(Saved entries)
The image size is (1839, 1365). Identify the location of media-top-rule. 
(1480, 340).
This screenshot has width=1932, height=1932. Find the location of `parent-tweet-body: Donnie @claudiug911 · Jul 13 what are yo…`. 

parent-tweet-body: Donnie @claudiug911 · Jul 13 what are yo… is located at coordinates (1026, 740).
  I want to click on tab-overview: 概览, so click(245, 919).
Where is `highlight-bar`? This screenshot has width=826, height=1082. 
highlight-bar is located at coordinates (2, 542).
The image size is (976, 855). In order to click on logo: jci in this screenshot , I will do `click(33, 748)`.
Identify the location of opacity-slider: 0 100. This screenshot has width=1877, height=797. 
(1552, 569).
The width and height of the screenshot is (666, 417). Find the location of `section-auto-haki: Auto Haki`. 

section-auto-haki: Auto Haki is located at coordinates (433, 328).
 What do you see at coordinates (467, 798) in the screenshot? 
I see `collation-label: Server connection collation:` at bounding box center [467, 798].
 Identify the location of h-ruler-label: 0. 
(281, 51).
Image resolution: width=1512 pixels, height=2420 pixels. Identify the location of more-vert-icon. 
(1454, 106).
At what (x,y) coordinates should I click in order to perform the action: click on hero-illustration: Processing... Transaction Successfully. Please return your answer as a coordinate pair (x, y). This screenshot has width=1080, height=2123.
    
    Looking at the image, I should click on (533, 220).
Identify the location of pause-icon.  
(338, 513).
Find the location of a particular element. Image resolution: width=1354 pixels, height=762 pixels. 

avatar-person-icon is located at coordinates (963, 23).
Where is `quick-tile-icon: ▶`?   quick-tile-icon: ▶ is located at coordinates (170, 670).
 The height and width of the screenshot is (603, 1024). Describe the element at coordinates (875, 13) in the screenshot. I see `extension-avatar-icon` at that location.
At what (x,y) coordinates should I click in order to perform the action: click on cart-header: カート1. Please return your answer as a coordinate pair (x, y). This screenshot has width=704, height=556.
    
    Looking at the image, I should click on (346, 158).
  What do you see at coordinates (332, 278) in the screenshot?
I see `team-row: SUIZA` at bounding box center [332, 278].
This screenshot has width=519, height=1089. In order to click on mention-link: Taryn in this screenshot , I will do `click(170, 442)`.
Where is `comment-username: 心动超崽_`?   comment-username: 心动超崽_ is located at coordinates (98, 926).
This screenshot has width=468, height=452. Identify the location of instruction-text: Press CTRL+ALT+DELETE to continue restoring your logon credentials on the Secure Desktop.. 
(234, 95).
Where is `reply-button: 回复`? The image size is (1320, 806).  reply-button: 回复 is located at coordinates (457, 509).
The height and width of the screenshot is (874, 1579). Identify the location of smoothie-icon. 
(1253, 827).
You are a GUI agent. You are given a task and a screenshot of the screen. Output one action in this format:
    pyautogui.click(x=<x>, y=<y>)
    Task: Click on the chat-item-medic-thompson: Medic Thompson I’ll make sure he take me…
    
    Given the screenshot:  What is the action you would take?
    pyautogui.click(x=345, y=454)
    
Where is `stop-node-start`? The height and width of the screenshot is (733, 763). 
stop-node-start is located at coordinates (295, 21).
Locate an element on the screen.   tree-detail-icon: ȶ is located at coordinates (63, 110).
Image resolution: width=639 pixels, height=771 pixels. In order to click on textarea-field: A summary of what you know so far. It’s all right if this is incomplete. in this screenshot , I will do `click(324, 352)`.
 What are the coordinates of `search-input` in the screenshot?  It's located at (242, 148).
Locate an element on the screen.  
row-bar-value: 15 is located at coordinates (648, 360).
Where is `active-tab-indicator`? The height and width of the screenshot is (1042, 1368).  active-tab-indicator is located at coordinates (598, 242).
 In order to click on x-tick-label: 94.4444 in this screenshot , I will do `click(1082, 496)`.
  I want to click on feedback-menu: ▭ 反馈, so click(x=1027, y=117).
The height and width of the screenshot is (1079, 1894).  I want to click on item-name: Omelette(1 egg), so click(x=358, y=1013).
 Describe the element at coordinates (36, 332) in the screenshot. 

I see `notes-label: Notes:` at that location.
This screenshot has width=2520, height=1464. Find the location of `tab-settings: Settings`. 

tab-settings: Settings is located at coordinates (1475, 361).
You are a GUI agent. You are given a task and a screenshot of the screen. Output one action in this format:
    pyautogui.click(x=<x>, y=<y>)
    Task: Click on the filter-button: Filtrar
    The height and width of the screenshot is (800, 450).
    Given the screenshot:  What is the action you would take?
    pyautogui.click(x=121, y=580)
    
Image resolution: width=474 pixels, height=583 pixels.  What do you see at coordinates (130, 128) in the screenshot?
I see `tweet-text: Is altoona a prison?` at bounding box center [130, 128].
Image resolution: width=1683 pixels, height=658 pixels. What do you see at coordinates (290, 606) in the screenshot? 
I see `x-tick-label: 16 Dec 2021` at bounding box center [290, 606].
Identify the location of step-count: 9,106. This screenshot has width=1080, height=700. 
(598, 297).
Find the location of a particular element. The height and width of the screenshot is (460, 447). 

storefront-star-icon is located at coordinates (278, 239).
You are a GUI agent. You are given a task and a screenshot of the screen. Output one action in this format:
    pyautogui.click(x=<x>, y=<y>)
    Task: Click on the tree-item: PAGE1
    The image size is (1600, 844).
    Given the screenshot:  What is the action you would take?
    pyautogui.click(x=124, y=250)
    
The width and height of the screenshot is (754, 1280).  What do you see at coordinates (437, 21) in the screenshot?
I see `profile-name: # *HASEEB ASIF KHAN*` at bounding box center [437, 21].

> **Exercise goal**
Please render every line of the listing above as a Markdown table with two columns, Row and Line, numbering the rows in order and omitting blank lines.

> **Answer**
| Row | Line |
|---|---|
| 1 | The image size is (1839, 1365). Identify the location of media-top-rule.  |
| 2 | (1480, 340). |
| 3 | This screenshot has width=1932, height=1932. Find the location of `parent-tweet-body: Donnie @claudiug911 · Jul 13 what are yo…`.  |
| 4 | parent-tweet-body: Donnie @claudiug911 · Jul 13 what are yo… is located at coordinates (1026, 740). |
| 5 |   I want to click on tab-overview: 概览, so click(245, 919). |
| 6 | Where is `highlight-bar`? This screenshot has width=826, height=1082.  |
| 7 | highlight-bar is located at coordinates (2, 542). |
| 8 | The image size is (976, 855). In order to click on logo: jci in this screenshot , I will do `click(33, 748)`. |
| 9 | Identify the location of opacity-slider: 0 100. This screenshot has width=1877, height=797.  |
| 10 | (1552, 569). |
| 11 | The width and height of the screenshot is (666, 417). Find the location of `section-auto-haki: Auto Haki`.  |
| 12 | section-auto-haki: Auto Haki is located at coordinates (433, 328). |
| 13 |  What do you see at coordinates (467, 798) in the screenshot?  |
| 14 | I see `collation-label: Server connection collation:` at bounding box center [467, 798]. |
| 15 |  Identify the location of h-ruler-label: 0.  |
| 16 | (281, 51). |
| 17 | Image resolution: width=1512 pixels, height=2420 pixels. Identify the location of more-vert-icon.  |
| 18 | (1454, 106). |
| 19 | At what (x,y) coordinates should I click in order to perform the action: click on hero-illustration: Processing... Transaction Successfully. Please return your answer as a coordinate pair (x, y). This screenshot has width=1080, height=2123. |
| 20 |     Looking at the image, I should click on (533, 220). |
| 21 | Identify the location of pause-icon.   |
| 22 | (338, 513). |
| 23 | Find the location of a particular element. Image resolution: width=1354 pixels, height=762 pixels.  |
| 24 | avatar-person-icon is located at coordinates (963, 23). |
| 25 | Where is `quick-tile-icon: ▶`?   quick-tile-icon: ▶ is located at coordinates (170, 670). |
| 26 |  The height and width of the screenshot is (603, 1024). Describe the element at coordinates (875, 13) in the screenshot. I see `extension-avatar-icon` at that location. |
| 27 | At what (x,y) coordinates should I click in order to perform the action: click on cart-header: カート1. Please return your answer as a coordinate pair (x, y). This screenshot has width=704, height=556. |
| 28 |     Looking at the image, I should click on (346, 158). |
| 29 |   What do you see at coordinates (332, 278) in the screenshot? |
| 30 | I see `team-row: SUIZA` at bounding box center [332, 278]. |
| 31 | This screenshot has width=519, height=1089. In order to click on mention-link: Taryn in this screenshot , I will do `click(170, 442)`. |
| 32 | Where is `comment-username: 心动超崽_`?   comment-username: 心动超崽_ is located at coordinates (98, 926). |
| 33 | This screenshot has width=468, height=452. Identify the location of instruction-text: Press CTRL+ALT+DELETE to continue restoring your logon credentials on the Secure Desktop..  |
| 34 | (234, 95). |
| 35 | Where is `reply-button: 回复`? The image size is (1320, 806).  reply-button: 回复 is located at coordinates (457, 509). |
| 36 | The height and width of the screenshot is (874, 1579). Identify the location of smoothie-icon.  |
| 37 | (1253, 827). |
| 38 | You are a GUI agent. You are given a task and a screenshot of the screen. Output one action in this format: |
| 39 |     pyautogui.click(x=<x>, y=<y>) |
| 40 |     Task: Click on the chat-item-medic-thompson: Medic Thompson I’ll make sure he take me… |
| 41 |     Given the screenshot:  What is the action you would take? |
| 42 |     pyautogui.click(x=345, y=454) |
| 43 | Where is `stop-node-start`? The height and width of the screenshot is (733, 763).  |
| 44 | stop-node-start is located at coordinates (295, 21). |
| 45 | Locate an element on the screen.   tree-detail-icon: ȶ is located at coordinates (63, 110). |
| 46 | Image resolution: width=639 pixels, height=771 pixels. In order to click on textarea-field: A summary of what you know so far. It’s all right if this is incomplete. in this screenshot , I will do `click(324, 352)`. |
| 47 |  What are the coordinates of `search-input` in the screenshot?  It's located at (242, 148). |
| 48 | Locate an element on the screen.   |
| 49 | row-bar-value: 15 is located at coordinates (648, 360). |
| 50 | Where is `active-tab-indicator`? The height and width of the screenshot is (1042, 1368).  active-tab-indicator is located at coordinates (598, 242). |
| 51 |  In order to click on x-tick-label: 94.4444 in this screenshot , I will do `click(1082, 496)`. |
| 52 |   I want to click on feedback-menu: ▭ 反馈, so click(x=1027, y=117). |
| 53 | The height and width of the screenshot is (1079, 1894).  I want to click on item-name: Omelette(1 egg), so click(x=358, y=1013). |
| 54 |  Describe the element at coordinates (36, 332) in the screenshot.  |
| 55 | I see `notes-label: Notes:` at that location. |
| 56 | This screenshot has width=2520, height=1464. Find the location of `tab-settings: Settings`.  |
| 57 | tab-settings: Settings is located at coordinates (1475, 361). |
| 58 | You are a GUI agent. You are given a task and a screenshot of the screen. Output one action in this format: |
| 59 |     pyautogui.click(x=<x>, y=<y>) |
| 60 |     Task: Click on the filter-button: Filtrar |
| 61 |     The height and width of the screenshot is (800, 450). |
| 62 |     Given the screenshot:  What is the action you would take? |
| 63 |     pyautogui.click(x=121, y=580) |
| 64 | Image resolution: width=474 pixels, height=583 pixels.  What do you see at coordinates (130, 128) in the screenshot? |
| 65 | I see `tweet-text: Is altoona a prison?` at bounding box center [130, 128]. |
| 66 | Image resolution: width=1683 pixels, height=658 pixels. What do you see at coordinates (290, 606) in the screenshot?  |
| 67 | I see `x-tick-label: 16 Dec 2021` at bounding box center [290, 606]. |
| 68 | Identify the location of step-count: 9,106. This screenshot has width=1080, height=700.  |
| 69 | (598, 297). |
| 70 | Find the location of a particular element. The height and width of the screenshot is (460, 447).  |
| 71 | storefront-star-icon is located at coordinates (278, 239). |
| 72 | You are a GUI agent. You are given a task and a screenshot of the screen. Output one action in this format: |
| 73 |     pyautogui.click(x=<x>, y=<y>) |
| 74 |     Task: Click on the tree-item: PAGE1 |
| 75 |     The image size is (1600, 844). |
| 76 |     Given the screenshot:  What is the action you would take? |
| 77 |     pyautogui.click(x=124, y=250) |
| 78 | The width and height of the screenshot is (754, 1280).  What do you see at coordinates (437, 21) in the screenshot? |
| 79 | I see `profile-name: # *HASEEB ASIF KHAN*` at bounding box center [437, 21]. |